Texto de lectura:
== == ==
El título del presente artículo es un remedo del famoso libro de Norman Finkelstein La industria del holocausto donde el autor judío denuncia a todos aquellos paisanos suyos que, sin haber padecido los horrores de la segunda guerra, se aprovechan del holocausto para enriquecerse y victimizarse para vivir bien. Pues en la sociedad de consumo la víctima racial y política es un ser privilegiado.
El holocausto se ha transformado en una industria que utiliza la reivindicación como una fábrica productora de bienes: dinero, fama y honores.
La industria de la memoria viene a ser una especie de hermana menor de la industria del holocausto. Sitial reservado al exclusivo club de los judíos en donde no se permite la entrada de otras comunidades: gitanos, gay, católicos, etc., también exterminados en los campos de concentración.
Cuando la presidente Cristina Kirchner declaró en París: Argentina sufrió un holocausto durante la dictadura militar, la Liga antidifamatoria francesa la reprendió diciendo que hubo un solo holocausto que es el de ellos. Pasó lo mismo con los armenios y su reclamo de genocidio, a lo que el primer ministro israelí Simón Péres respondió: el único genocidio es el nuestro.
== == ==
Ejercicio breve A:
Transcribe literalmente el fragmento del texto sobre la industria del holocausto que va desde "El título del" hasta "campos de concentración.", ambos incluidos.
El texto y los registros no tienen relación entre sí.
== == ==
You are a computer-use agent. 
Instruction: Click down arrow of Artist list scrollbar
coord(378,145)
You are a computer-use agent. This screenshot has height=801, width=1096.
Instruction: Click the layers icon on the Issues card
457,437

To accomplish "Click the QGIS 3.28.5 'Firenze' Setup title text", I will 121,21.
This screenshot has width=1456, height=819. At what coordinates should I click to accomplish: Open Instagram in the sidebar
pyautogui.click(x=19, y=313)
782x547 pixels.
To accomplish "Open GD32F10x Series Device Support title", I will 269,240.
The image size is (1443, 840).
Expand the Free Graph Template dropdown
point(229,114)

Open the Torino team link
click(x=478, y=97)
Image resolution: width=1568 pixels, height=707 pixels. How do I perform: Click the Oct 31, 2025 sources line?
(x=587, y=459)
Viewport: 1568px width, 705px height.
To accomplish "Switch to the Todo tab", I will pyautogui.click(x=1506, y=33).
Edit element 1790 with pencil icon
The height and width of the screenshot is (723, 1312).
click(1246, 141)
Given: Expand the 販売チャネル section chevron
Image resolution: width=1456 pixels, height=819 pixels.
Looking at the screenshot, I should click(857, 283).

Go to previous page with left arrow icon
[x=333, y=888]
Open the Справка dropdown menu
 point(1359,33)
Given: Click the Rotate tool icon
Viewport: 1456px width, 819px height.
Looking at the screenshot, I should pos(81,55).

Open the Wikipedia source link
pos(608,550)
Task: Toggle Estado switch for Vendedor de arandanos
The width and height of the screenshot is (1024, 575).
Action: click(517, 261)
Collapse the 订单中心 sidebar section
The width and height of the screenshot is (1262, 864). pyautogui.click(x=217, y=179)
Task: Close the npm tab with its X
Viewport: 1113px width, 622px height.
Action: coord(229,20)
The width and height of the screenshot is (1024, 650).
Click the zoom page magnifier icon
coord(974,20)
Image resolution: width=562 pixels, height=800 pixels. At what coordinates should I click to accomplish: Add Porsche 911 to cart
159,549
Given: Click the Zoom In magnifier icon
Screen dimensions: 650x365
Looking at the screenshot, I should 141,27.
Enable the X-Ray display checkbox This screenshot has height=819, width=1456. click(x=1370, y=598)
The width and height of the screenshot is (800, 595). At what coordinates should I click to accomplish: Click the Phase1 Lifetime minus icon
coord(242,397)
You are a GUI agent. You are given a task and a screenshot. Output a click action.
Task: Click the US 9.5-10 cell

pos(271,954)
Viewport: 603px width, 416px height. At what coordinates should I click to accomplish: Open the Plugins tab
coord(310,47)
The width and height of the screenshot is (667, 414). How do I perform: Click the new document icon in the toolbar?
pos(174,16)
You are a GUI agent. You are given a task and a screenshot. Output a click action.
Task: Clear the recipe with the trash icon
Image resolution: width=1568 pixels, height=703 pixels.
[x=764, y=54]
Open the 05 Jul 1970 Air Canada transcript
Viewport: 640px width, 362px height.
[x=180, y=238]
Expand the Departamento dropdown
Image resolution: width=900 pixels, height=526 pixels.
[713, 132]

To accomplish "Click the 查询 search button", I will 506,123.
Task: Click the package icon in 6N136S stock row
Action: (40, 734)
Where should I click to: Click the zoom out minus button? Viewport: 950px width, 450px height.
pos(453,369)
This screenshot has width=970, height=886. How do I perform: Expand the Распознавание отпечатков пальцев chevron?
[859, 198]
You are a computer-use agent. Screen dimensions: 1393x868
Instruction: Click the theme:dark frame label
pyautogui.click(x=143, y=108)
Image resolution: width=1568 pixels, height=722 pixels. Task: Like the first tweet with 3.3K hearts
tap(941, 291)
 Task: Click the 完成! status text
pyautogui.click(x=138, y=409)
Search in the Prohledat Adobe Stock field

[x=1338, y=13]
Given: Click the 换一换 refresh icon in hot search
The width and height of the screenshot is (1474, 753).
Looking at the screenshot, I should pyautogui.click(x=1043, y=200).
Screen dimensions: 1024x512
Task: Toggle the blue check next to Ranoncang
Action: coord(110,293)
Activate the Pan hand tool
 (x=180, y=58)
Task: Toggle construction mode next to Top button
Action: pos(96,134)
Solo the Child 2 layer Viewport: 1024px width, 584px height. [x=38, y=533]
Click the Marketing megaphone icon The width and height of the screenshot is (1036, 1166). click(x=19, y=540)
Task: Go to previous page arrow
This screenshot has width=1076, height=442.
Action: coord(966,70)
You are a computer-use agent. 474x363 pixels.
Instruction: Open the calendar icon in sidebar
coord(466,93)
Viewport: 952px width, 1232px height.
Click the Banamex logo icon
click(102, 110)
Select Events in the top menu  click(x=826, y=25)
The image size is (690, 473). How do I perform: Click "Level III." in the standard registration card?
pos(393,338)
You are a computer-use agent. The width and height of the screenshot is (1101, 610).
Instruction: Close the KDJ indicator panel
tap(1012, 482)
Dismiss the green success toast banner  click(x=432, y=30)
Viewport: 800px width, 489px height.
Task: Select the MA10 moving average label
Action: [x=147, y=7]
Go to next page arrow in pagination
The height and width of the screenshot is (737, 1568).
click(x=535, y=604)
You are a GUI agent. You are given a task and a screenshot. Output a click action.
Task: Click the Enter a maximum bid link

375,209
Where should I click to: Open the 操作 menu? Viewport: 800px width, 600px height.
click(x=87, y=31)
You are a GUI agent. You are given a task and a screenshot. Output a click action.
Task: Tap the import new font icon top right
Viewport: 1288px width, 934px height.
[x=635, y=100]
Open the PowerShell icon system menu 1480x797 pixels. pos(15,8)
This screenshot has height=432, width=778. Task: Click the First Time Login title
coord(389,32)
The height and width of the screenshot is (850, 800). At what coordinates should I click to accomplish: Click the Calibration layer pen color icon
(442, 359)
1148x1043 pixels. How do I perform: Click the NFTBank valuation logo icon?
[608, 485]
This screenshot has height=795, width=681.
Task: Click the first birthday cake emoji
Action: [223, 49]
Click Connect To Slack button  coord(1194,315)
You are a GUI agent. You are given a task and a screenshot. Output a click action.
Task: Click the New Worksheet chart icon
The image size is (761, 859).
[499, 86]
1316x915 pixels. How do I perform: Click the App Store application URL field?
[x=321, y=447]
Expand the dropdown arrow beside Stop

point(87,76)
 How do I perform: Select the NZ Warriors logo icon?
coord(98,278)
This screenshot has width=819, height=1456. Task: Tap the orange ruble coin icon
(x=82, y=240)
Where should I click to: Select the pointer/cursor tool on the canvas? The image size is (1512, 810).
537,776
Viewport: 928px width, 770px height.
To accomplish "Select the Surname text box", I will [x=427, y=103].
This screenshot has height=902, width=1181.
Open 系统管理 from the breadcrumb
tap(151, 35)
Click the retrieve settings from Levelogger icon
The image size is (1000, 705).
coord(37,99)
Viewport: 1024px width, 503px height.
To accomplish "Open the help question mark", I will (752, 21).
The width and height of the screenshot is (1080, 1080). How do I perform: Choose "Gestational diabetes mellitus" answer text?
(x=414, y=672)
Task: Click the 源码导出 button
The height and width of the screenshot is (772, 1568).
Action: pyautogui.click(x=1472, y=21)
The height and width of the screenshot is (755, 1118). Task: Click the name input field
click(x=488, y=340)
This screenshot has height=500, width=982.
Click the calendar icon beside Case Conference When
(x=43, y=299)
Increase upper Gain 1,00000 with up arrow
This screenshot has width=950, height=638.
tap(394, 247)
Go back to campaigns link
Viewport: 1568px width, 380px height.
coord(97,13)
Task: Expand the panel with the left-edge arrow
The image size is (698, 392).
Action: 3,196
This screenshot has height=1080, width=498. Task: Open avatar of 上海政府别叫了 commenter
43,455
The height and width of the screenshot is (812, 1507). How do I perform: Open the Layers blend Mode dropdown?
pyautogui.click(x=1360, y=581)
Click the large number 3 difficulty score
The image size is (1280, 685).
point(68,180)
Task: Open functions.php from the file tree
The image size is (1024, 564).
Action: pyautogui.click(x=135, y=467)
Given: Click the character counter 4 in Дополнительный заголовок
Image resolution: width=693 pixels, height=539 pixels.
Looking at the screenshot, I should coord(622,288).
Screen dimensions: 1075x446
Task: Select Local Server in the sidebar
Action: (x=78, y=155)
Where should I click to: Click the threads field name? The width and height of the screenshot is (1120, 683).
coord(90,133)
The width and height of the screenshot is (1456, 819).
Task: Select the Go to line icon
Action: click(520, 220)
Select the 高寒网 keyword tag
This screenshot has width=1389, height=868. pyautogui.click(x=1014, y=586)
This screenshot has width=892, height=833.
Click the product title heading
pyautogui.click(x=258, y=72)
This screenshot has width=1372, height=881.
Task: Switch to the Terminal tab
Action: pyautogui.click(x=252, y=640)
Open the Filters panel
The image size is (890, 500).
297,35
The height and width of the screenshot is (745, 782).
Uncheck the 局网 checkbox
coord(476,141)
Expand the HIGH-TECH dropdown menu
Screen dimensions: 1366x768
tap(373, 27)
== == ==
Ejercicio breve B:
Cita sin cambios las líneas de los registros que van desde la que contiene "The image size is (690, 473)." hasta la que contiene "tap(1012, 482)", ambas incluidas.

Respuesta escrita A:
El título del presente artículo es un remedo del famoso libro de Norman Finkelstein La industria del holocausto donde el autor judío denuncia a todos aquellos paisanos suyos que, sin haber padecido los horrores de la segunda guerra, se aprovechan del holocausto para enriquecerse y victimizarse para vivir bien. Pues en la sociedad de consumo la víctima racial y política es un ser privilegiado.
El holocausto se ha transformado en una industria que utiliza la reivindicación como una fábrica productora de bienes: dinero, fama y honores.
La industria de la memoria viene a ser una especie de hermana menor de la industria del holocausto. Sitial reservado al exclusivo club de los judíos en donde no se permite la entrada de otras comunidades: gitanos, gay, católicos, etc., también exterminados en los campos de concentración.

Respuesta escrita B:
The image size is (690, 473). How do I perform: Click "Level III." in the standard registration card?
pos(393,338)
You are a computer-use agent. The width and height of the screenshot is (1101, 610).
Instruction: Close the KDJ indicator panel
tap(1012, 482)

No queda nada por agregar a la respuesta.